Dazu genügt allein ein Blick auf die Absatzentwicklung bei Pkw-Reifen. War schon das vorangegangene Jahr diesbezüglich alles andere als ein „Burner“, so ging es bis einschließlich Oktober 2012 noch weiter bergab. In den ersten zehn Monaten des laufenden Jahres wurden immerhin 14,2 Prozent weniger Pkw-Sommerreifen abgesetzt als im gleichen Zeitraum des Vorjahres. Das lässt sich zumindest dem sogenannten Sell-out-Panel des Wirtschaftsverbandes der deutschen Kautschukindustrie (WdK) entnehmen. Und selbst wenn pünktlich zum Nikolaustag bundesweit Schnee und Kälte Einzug in Deutschland hielten, ist kaum vorstellbar, dass das bisher aufgelaufene Minus bei Pkw-Winterreifen in Höhe von 1,9 Prozent bis Jahresende noch wird wettgemacht werden können. Zumal der geschäftsführende BRV-Vorsitzende Peter Hülzer im Gespräch mit der NEUE REIFENZEITUNG starke Zweifel an einem „nur“ 7,5-prozentigen Rückgang des Absatzes im Oktober anmeldete, so wie er dem WdK-Panel zu entnehmen ist. Vielmehr schätzt er ihn eher auf irgendwo zwischen zwölf und 13 Prozent für den betreffenden Monat.

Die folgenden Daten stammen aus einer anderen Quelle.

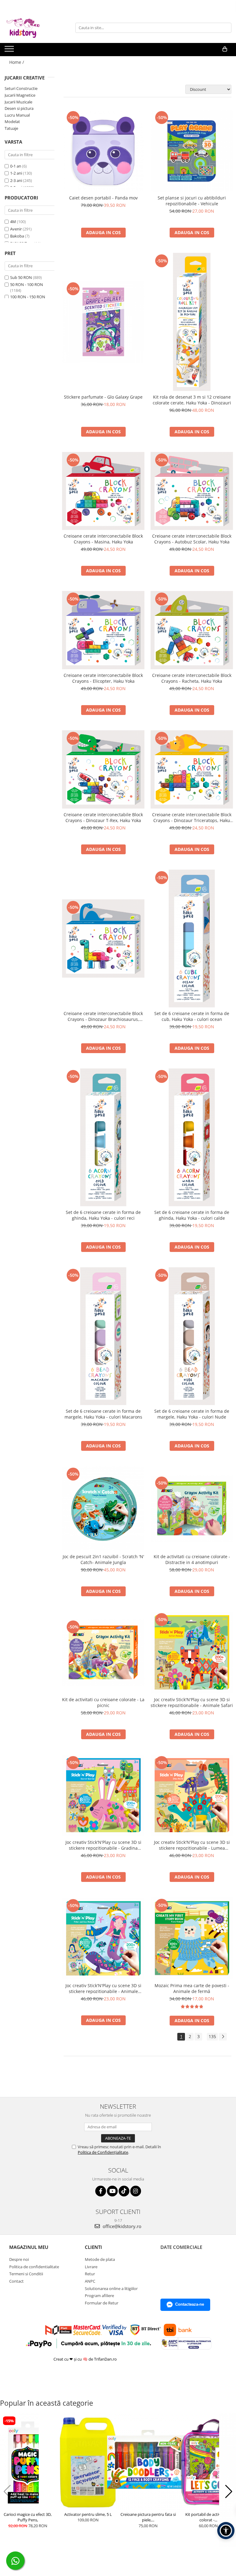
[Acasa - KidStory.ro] (35, 27)
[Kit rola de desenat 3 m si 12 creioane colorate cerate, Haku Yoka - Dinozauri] (192, 322)
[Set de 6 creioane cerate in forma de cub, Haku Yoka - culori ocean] (192, 938)
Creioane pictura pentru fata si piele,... (148, 2517)
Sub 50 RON (21, 277)
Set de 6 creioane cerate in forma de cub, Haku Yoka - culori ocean (191, 1016)
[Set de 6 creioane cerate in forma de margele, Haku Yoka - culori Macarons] (103, 1336)
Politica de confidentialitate (34, 2266)
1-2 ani (16, 173)
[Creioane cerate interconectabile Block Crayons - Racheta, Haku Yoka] (192, 630)
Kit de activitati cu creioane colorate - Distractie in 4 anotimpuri (192, 1559)
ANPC (90, 2281)
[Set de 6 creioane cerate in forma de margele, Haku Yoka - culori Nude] (192, 1336)
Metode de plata (100, 2259)
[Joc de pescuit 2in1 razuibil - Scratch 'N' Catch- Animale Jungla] (103, 1508)
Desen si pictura (19, 108)
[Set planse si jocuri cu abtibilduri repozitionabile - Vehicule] (192, 151)
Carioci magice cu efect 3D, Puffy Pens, (28, 2517)
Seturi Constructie (21, 88)
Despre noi (19, 2259)
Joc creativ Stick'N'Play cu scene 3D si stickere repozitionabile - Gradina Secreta (103, 1845)
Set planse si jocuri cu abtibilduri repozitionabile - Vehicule (192, 201)
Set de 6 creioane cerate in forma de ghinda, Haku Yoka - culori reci (103, 1215)
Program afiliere (99, 2295)
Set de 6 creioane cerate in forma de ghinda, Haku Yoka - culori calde (191, 1215)
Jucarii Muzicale (18, 102)
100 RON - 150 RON (27, 296)
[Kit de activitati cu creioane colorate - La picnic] (103, 1652)
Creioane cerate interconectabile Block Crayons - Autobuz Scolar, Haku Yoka (191, 539)
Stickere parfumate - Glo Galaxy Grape (103, 397)
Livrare (91, 2266)
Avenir (16, 229)
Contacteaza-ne (189, 2304)
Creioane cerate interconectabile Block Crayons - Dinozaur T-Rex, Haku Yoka (103, 817)
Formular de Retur (101, 2303)
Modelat (12, 121)
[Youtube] (112, 2191)
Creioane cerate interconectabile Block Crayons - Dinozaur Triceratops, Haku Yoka (191, 817)
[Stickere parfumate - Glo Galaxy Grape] (103, 322)
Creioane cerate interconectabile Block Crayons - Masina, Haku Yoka (103, 539)
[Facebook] (100, 2191)
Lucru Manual (17, 115)
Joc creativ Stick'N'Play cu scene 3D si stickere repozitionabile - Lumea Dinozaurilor (192, 1845)
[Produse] (10, 50)
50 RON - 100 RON (26, 284)
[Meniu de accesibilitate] (225, 2530)
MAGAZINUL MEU (28, 2247)
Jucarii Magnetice (20, 95)
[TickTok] (124, 2191)
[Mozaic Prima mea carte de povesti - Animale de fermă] (192, 1938)
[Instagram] (135, 2191)
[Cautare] (225, 28)
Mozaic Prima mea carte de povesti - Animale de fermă (192, 1988)
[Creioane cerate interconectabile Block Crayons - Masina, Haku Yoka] (103, 491)
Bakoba (17, 236)
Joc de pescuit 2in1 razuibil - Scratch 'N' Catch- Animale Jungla (103, 1559)
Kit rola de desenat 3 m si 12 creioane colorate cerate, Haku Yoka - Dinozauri (192, 400)
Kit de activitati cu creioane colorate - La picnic (103, 1702)
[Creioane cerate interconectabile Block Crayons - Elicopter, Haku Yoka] (103, 630)
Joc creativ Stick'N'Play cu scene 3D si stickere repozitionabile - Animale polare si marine (103, 1988)
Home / (17, 62)
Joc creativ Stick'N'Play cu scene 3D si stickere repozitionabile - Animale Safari (192, 1702)
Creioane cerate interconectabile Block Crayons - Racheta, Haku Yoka (191, 678)
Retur (90, 2274)
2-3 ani (16, 180)
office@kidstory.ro (121, 2226)
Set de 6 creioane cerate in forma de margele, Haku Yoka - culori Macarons (103, 1414)
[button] (7, 2491)
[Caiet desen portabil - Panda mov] (103, 151)
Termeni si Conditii (26, 2274)
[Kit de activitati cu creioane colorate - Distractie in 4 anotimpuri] (192, 1508)
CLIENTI (93, 2247)
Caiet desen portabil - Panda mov (103, 198)
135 (212, 2036)
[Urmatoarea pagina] (223, 2037)
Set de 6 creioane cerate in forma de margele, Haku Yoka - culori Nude (191, 1414)
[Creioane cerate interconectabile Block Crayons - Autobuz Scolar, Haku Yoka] (192, 491)
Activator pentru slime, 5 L (88, 2514)
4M (13, 221)
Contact (16, 2281)
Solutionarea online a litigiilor (111, 2288)
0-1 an (15, 166)
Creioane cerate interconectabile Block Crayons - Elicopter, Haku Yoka (103, 678)
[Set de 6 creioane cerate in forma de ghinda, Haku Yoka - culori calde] (192, 1137)
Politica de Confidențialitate (103, 2152)
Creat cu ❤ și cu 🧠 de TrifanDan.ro (85, 2359)
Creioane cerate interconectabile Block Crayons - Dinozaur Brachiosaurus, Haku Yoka (103, 1016)
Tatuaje (11, 128)
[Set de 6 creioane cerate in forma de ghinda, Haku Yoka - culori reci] (103, 1137)
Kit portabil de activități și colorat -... (208, 2517)
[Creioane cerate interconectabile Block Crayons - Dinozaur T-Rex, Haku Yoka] (103, 769)
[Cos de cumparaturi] (224, 49)
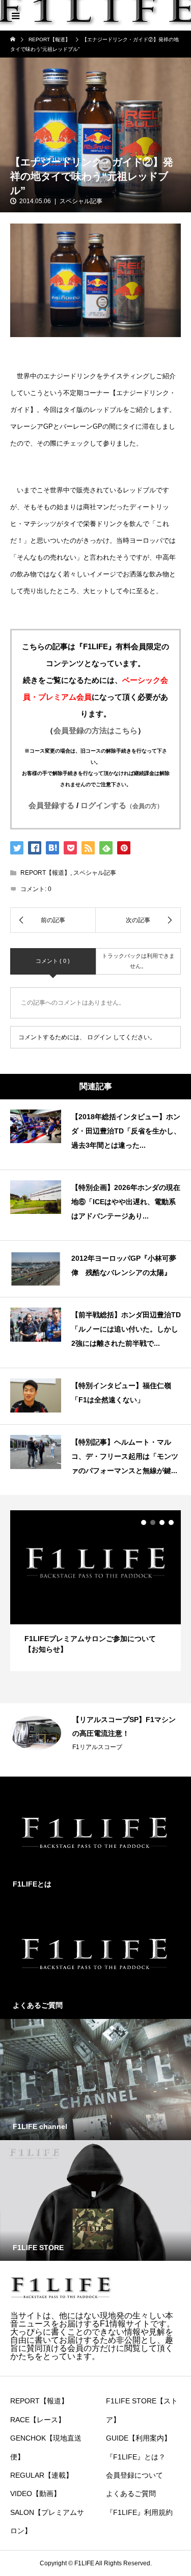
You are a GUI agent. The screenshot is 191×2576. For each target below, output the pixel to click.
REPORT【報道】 (45, 872)
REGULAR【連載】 (41, 2475)
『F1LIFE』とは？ (136, 2457)
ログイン (99, 1037)
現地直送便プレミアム (102, 1734)
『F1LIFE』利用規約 (139, 2512)
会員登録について (134, 2475)
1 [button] (143, 1522)
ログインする (121, 805)
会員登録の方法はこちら (95, 730)
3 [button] (162, 1522)
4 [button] (171, 1522)
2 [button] (152, 1522)
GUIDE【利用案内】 (138, 2438)
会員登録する (51, 805)
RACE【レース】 (37, 2420)
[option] (95, 1590)
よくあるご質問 (131, 2493)
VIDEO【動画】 (35, 2493)
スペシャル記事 (81, 201)
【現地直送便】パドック (111, 1719)
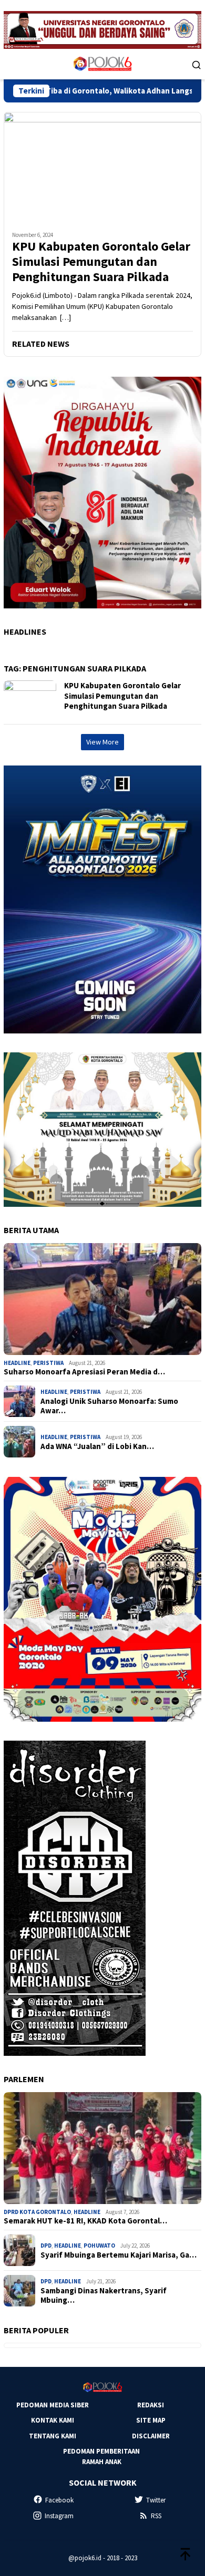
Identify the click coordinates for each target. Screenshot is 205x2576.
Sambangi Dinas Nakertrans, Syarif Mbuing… (103, 2295)
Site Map (151, 2420)
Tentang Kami (52, 2436)
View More (102, 742)
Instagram (59, 2515)
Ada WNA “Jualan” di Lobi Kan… (97, 1446)
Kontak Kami (52, 2420)
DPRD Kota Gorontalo (37, 2212)
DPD (46, 2245)
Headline (17, 1363)
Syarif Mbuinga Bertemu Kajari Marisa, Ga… (118, 2255)
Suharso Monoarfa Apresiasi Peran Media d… (84, 1372)
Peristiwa (48, 1363)
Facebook (59, 2500)
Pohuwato (99, 2245)
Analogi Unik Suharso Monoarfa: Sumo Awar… (109, 1405)
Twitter (156, 2500)
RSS (156, 2515)
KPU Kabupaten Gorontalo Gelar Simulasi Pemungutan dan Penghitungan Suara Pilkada (101, 261)
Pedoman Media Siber (52, 2405)
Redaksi (150, 2405)
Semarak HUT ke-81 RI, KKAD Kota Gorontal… (85, 2221)
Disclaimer (151, 2436)
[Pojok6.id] (102, 63)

Diese Sicht der Dinge bestätigen mehr oder weniger auch die Ergebnisse einer vom BRV bei BBE Automotive in Auftrag gegebenen und an entsprechende Erhebungen im Rahmen des Betriebsvergleiches angelehnten Schnellumfrage bei 520 Reifenfachhandelsverkaufsstellen. Die Teilnehmer daran berichten für den Zeitraum Januar bis November nämlich bei Pkw-Sommerreifen (inklusive SUV- und Ganzjahresreifen) von einem im Schnitt um 10,7 Prozent gesunkenen Stückabsatz und einem 6,9-prozentigen Minus bei den damit erzielten Umsätzen. Dabei soll nicht verschwiegen werden, dass einzelne Betriebe sogar ein Plus beim Absatz (Bestwert: 6,6 Prozent) und Umsatz (Bestwert: 5,1 Prozent) gemeldet haben, aber dafür gibt es am anderen Ende ebenfalls Extrembeispiele, die bis zu 28,2 Prozent weniger Reifen verkauft haben oder bis zu 26,5 Prozent weniger Umsatz mit Pkw-Sommerreifen erzielen konnten.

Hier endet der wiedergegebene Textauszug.